**Materials provided:**
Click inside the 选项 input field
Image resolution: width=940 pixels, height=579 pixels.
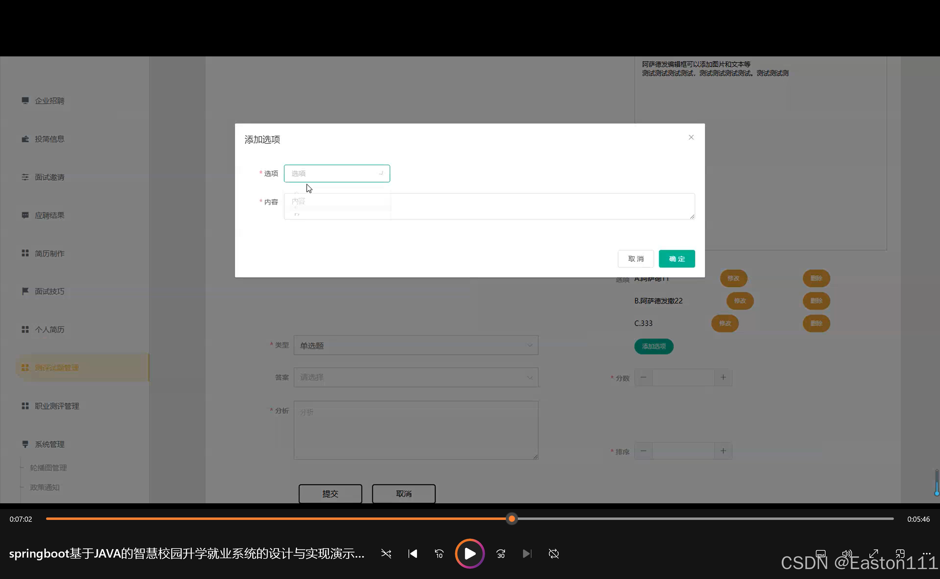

---

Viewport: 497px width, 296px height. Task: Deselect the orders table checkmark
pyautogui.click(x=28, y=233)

...

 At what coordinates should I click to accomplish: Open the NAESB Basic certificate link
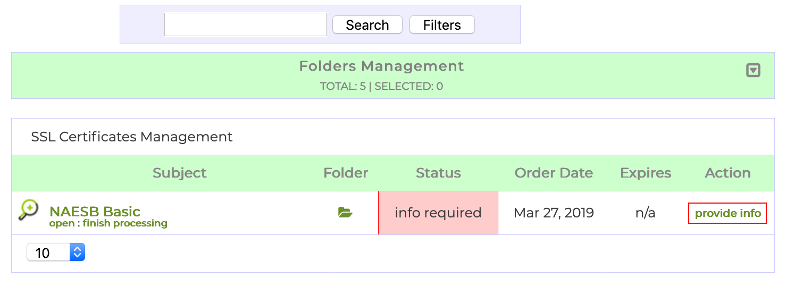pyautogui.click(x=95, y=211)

**Exercise:** Rename "certificate" to "credential" in the listing, from the line with "At what coordinates" up to and including the line with "pyautogui.click(x=95, y=211)". Give only those lines, otherwise unchanged, and leave the pictures out.

**Exercise answer:**
 At what coordinates should I click to accomplish: Open the NAESB Basic credential link
pyautogui.click(x=95, y=211)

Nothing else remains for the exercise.